Filtre os dados abaixo e copie cada linha em que aparece a palavra "resolution".

========================

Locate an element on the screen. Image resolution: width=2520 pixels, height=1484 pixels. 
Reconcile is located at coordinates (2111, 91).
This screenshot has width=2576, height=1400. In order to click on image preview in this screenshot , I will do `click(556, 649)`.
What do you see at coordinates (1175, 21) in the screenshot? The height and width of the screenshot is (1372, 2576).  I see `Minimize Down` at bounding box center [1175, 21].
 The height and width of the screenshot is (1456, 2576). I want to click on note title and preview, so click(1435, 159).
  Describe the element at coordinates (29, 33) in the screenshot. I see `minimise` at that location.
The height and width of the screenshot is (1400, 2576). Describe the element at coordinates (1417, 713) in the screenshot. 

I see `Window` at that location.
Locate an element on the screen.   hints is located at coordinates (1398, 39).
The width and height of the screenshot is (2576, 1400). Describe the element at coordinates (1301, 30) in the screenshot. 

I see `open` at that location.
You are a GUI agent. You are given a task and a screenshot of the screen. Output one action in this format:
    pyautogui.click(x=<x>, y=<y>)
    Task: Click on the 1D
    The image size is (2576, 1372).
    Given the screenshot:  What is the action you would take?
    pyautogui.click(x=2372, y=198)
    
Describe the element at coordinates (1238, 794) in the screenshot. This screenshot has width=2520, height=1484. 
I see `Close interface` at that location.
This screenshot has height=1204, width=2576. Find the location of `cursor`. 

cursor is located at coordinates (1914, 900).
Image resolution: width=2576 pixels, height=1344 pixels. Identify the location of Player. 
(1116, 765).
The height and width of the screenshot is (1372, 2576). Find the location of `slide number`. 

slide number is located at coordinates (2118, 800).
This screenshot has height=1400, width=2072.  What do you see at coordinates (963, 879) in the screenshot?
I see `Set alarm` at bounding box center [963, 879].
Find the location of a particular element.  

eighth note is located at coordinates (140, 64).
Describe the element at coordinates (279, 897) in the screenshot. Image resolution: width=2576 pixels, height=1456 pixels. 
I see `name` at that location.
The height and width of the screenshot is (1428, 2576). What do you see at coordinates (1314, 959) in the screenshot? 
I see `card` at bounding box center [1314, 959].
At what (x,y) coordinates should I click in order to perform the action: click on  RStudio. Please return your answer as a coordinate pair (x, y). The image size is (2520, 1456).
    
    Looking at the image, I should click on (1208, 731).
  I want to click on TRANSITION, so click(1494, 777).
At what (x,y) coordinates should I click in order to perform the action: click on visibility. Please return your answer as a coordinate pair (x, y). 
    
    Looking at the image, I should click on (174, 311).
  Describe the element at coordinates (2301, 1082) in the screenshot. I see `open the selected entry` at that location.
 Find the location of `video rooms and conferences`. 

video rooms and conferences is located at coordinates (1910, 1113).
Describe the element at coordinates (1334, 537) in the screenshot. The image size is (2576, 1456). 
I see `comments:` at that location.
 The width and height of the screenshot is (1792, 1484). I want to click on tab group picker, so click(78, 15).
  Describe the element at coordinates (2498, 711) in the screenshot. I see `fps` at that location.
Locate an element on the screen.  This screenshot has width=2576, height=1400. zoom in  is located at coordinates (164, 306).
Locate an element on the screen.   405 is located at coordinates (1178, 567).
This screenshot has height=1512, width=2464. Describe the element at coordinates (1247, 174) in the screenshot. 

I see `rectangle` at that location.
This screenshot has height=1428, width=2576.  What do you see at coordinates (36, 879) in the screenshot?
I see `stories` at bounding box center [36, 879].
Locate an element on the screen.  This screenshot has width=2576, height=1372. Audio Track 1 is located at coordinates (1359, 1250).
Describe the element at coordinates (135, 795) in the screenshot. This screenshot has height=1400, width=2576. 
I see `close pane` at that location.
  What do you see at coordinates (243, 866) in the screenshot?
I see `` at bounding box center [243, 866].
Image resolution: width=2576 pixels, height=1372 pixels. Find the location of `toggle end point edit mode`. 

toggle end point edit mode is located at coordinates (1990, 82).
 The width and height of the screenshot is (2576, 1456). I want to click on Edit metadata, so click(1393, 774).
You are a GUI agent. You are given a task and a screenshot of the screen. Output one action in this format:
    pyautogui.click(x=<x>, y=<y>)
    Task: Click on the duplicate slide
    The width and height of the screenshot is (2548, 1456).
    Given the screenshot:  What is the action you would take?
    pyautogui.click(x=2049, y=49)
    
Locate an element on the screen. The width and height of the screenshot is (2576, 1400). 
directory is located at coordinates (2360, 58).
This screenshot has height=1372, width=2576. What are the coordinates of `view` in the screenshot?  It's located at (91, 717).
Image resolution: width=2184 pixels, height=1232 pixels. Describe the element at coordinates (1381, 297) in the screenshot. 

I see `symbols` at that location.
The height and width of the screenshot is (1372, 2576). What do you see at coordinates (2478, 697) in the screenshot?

========================

■ **Resposta a seguir**:
Locate an element on the screen. Image resolution: width=2520 pixels, height=1484 pixels. 
Image resolution: width=2576 pixels, height=1344 pixels. Identify the location of Player. 
Describe the element at coordinates (279, 897) in the screenshot. Image resolution: width=2576 pixels, height=1456 pixels. 
Image resolution: width=2576 pixels, height=1372 pixels. Find the location of `toggle end point edit mode`. 
Image resolution: width=2184 pixels, height=1232 pixels. Describe the element at coordinates (1381, 297) in the screenshot. 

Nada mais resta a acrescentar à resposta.